Task directions: Copy each line of the data exactly. Leave nothing out.

Input data:
········

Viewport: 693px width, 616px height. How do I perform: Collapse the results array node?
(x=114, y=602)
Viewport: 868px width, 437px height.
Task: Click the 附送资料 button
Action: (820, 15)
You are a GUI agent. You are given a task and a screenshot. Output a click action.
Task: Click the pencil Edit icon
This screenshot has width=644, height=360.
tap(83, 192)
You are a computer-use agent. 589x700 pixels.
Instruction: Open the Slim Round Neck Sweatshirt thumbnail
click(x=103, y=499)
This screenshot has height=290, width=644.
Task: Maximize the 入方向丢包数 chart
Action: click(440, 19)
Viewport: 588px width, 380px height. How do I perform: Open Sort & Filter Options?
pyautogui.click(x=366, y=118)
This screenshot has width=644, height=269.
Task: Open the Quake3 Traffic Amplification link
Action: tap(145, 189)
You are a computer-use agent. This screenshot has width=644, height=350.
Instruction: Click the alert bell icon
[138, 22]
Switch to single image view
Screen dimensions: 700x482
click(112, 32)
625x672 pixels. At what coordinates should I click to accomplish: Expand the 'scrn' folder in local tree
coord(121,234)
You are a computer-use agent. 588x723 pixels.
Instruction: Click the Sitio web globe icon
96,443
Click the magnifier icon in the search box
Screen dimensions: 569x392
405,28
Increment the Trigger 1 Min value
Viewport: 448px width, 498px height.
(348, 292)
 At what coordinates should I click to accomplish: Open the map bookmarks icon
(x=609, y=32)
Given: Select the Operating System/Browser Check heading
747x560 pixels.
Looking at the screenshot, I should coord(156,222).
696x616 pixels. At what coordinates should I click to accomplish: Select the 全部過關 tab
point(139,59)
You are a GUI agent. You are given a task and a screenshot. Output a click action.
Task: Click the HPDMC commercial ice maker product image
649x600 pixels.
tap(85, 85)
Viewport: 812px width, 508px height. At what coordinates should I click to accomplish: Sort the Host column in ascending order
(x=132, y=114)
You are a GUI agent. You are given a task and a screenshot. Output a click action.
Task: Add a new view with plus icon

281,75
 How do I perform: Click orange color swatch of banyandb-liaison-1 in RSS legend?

········

Written response:
Viewport: 693px width, 616px height. How do I perform: Collapse the results array node?
(x=114, y=602)
Viewport: 868px width, 437px height.
Task: Click the 附送资料 button
Action: (820, 15)
You are a GUI agent. You are given a task and a screenshot. Output a click action.
Task: Click the pencil Edit icon
This screenshot has width=644, height=360.
tap(83, 192)
You are a computer-use agent. 589x700 pixels.
Instruction: Open the Slim Round Neck Sweatshirt thumbnail
click(x=103, y=499)
This screenshot has height=290, width=644.
Task: Maximize the 入方向丢包数 chart
Action: click(440, 19)
Viewport: 588px width, 380px height. How do I perform: Open Sort & Filter Options?
pyautogui.click(x=366, y=118)
This screenshot has width=644, height=269.
Task: Open the Quake3 Traffic Amplification link
Action: tap(145, 189)
You are a computer-use agent. This screenshot has width=644, height=350.
Instruction: Click the alert bell icon
[138, 22]
Switch to single image view
Screen dimensions: 700x482
click(112, 32)
625x672 pixels. At what coordinates should I click to accomplish: Expand the 'scrn' folder in local tree
coord(121,234)
You are a computer-use agent. 588x723 pixels.
Instruction: Click the Sitio web globe icon
96,443
Click the magnifier icon in the search box
Screen dimensions: 569x392
405,28
Increment the Trigger 1 Min value
Viewport: 448px width, 498px height.
(348, 292)
 At what coordinates should I click to accomplish: Open the map bookmarks icon
(x=609, y=32)
Given: Select the Operating System/Browser Check heading
747x560 pixels.
Looking at the screenshot, I should coord(156,222).
696x616 pixels. At what coordinates should I click to accomplish: Select the 全部過關 tab
point(139,59)
You are a GUI agent. You are given a task and a screenshot. Output a click action.
Task: Click the HPDMC commercial ice maker product image
649x600 pixels.
tap(85, 85)
Viewport: 812px width, 508px height. At what coordinates should I click to accomplish: Sort the Host column in ascending order
(x=132, y=114)
You are a GUI agent. You are given a task and a screenshot. Output a click action.
Task: Add a new view with plus icon

281,75
 How do I perform: Click orange color swatch of banyandb-liaison-1 in RSS legend?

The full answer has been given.